## Work required:
From the entries below, return exactly the lines beginning at the one that contains "Image resolution: width=1221" and ending at the one that contains "Expand S2-Disk Drive", both of them included, and only those lines.
══ Materials provided
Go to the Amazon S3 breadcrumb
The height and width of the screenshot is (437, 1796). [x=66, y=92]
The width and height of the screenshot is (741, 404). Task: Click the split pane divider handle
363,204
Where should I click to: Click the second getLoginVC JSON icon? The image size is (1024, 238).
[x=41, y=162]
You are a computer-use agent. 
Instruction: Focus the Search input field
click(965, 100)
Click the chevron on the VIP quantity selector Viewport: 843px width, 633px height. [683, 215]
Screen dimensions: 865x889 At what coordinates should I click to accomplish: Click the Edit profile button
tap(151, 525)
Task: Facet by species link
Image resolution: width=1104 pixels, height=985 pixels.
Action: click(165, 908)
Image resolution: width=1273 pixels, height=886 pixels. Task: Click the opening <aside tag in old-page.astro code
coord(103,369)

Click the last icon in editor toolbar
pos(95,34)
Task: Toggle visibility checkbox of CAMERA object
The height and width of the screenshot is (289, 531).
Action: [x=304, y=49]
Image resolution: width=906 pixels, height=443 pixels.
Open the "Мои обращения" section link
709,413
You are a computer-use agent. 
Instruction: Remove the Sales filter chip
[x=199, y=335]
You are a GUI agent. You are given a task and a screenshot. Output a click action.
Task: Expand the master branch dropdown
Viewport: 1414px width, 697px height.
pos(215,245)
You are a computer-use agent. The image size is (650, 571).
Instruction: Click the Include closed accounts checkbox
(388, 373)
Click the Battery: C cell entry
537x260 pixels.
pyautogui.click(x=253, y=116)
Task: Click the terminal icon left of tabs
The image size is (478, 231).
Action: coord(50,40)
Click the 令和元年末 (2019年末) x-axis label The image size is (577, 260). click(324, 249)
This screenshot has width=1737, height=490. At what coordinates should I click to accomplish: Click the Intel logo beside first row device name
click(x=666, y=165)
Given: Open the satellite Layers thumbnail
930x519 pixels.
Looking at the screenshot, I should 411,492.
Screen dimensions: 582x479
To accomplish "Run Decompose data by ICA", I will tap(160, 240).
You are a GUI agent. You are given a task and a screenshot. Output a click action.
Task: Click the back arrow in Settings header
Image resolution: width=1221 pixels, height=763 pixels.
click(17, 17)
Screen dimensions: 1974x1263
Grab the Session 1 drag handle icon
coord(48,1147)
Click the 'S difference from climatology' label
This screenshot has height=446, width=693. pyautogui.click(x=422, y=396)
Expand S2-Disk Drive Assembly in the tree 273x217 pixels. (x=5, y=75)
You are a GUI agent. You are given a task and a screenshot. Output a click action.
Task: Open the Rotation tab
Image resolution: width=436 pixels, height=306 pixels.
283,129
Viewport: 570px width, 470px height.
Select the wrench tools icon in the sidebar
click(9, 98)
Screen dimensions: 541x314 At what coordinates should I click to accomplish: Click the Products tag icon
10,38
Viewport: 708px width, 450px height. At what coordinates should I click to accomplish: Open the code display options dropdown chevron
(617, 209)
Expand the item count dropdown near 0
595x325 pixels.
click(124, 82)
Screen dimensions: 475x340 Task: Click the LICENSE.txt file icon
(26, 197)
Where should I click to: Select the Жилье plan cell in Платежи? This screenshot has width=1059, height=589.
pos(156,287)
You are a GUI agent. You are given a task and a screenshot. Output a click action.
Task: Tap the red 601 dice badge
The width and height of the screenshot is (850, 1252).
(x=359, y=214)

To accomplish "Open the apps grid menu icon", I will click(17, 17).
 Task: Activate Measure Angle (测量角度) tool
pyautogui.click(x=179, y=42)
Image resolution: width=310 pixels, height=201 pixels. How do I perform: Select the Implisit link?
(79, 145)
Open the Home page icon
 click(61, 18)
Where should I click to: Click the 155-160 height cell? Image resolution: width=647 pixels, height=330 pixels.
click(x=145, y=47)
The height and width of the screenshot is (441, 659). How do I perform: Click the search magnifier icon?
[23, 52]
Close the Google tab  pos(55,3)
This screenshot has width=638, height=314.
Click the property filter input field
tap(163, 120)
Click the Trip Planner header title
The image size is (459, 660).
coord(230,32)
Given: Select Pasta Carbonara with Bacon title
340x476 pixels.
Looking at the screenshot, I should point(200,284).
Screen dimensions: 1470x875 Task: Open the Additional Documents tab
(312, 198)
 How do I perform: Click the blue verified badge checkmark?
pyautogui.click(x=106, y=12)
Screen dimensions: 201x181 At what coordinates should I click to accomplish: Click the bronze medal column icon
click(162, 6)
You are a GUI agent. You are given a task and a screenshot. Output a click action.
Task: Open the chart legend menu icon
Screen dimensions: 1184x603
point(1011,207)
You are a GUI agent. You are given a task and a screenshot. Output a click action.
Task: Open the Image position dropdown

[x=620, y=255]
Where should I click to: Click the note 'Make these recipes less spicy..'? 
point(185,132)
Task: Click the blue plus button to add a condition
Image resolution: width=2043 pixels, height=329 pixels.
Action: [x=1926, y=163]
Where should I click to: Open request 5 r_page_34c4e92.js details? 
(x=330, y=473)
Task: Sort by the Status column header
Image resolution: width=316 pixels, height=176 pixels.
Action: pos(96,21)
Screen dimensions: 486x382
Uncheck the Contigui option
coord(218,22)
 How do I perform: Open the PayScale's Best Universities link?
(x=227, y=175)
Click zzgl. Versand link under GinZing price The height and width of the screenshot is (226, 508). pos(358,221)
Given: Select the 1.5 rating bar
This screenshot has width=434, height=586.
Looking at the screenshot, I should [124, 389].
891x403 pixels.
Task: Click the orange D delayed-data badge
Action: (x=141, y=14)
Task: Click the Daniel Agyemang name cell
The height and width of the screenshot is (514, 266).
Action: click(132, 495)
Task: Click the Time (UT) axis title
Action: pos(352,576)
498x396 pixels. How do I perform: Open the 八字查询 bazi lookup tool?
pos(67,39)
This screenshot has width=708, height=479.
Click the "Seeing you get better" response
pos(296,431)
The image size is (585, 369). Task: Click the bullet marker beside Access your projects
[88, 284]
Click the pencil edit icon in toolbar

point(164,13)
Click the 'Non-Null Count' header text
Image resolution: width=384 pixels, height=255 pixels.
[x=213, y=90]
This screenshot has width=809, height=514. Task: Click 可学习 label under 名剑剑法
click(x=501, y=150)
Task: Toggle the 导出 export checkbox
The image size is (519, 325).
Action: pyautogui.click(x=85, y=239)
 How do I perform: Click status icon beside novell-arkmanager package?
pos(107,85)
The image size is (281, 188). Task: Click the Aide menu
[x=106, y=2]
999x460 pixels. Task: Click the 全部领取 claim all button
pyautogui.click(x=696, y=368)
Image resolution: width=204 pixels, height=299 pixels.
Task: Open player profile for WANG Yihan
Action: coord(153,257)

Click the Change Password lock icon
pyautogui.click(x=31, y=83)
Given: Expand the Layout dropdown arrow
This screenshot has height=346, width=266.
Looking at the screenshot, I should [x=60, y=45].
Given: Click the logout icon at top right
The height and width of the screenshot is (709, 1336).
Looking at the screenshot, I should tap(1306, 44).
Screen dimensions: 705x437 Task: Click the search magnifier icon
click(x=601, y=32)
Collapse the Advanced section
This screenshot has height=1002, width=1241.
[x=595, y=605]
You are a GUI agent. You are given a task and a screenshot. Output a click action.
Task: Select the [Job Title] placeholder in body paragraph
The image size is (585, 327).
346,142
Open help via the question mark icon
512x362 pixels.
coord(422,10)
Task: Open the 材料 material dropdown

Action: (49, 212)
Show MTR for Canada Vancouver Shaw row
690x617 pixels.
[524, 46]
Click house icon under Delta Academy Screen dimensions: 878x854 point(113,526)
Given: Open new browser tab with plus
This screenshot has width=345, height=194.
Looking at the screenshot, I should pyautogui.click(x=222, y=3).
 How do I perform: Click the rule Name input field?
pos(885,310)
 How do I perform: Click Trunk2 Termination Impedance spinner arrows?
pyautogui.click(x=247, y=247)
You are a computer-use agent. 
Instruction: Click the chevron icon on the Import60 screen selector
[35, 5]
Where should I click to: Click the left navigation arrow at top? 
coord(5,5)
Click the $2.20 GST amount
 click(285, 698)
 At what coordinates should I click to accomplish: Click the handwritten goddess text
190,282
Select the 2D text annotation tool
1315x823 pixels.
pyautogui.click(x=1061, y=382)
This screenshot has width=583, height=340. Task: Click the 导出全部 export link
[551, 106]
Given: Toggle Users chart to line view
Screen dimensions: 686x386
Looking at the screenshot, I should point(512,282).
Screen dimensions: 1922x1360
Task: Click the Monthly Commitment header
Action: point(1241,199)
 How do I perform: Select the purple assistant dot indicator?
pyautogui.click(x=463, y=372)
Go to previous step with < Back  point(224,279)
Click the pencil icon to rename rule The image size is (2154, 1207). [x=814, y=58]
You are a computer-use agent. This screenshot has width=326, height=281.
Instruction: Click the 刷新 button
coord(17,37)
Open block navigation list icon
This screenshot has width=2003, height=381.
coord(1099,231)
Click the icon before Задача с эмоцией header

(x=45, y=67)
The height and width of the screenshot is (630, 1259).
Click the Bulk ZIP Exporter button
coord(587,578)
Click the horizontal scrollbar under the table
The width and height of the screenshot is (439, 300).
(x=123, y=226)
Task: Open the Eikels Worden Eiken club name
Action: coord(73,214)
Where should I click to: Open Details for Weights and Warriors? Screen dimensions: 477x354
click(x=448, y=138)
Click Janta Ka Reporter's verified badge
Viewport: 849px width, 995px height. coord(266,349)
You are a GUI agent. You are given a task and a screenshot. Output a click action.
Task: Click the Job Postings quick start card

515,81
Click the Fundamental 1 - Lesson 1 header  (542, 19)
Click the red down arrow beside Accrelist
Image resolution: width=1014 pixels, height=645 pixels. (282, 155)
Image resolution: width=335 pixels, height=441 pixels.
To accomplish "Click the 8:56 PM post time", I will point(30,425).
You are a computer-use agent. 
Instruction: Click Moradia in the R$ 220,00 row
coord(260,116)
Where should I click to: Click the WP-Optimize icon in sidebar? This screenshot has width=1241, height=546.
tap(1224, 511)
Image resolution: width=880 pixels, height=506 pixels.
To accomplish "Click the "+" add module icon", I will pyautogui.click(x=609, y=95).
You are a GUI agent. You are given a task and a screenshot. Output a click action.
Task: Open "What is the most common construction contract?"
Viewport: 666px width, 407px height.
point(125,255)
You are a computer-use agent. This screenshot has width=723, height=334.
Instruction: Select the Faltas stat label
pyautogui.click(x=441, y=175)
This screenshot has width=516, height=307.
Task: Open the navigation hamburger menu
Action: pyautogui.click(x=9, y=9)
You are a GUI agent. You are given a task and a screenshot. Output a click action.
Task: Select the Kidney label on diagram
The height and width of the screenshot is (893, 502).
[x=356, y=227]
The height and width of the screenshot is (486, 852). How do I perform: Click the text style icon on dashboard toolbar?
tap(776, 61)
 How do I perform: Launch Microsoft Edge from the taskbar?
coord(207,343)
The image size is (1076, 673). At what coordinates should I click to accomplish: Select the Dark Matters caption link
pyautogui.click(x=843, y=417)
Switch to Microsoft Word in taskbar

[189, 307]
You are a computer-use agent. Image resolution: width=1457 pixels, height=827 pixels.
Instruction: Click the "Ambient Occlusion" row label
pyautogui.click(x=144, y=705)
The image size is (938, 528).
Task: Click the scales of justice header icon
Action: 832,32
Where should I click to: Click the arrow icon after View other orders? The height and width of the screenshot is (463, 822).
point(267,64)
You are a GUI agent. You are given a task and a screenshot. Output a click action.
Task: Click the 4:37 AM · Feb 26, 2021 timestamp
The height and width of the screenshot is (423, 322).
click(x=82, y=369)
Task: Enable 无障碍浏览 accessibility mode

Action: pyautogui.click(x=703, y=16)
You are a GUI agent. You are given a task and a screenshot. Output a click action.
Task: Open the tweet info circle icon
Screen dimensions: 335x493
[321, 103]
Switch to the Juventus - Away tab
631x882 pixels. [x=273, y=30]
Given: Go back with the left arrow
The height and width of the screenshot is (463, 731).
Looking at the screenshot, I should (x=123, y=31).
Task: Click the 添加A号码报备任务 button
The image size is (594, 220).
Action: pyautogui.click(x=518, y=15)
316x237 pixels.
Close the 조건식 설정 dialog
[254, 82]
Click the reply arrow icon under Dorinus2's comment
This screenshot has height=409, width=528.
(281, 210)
════
## Task output:
Image resolution: width=1221 pixels, height=763 pixels.
click(17, 17)
Screen dimensions: 1974x1263
Grab the Session 1 drag handle icon
coord(48,1147)
Click the 'S difference from climatology' label
This screenshot has height=446, width=693. pyautogui.click(x=422, y=396)
Expand S2-Disk Drive Assembly in the tree 273x217 pixels. (x=5, y=75)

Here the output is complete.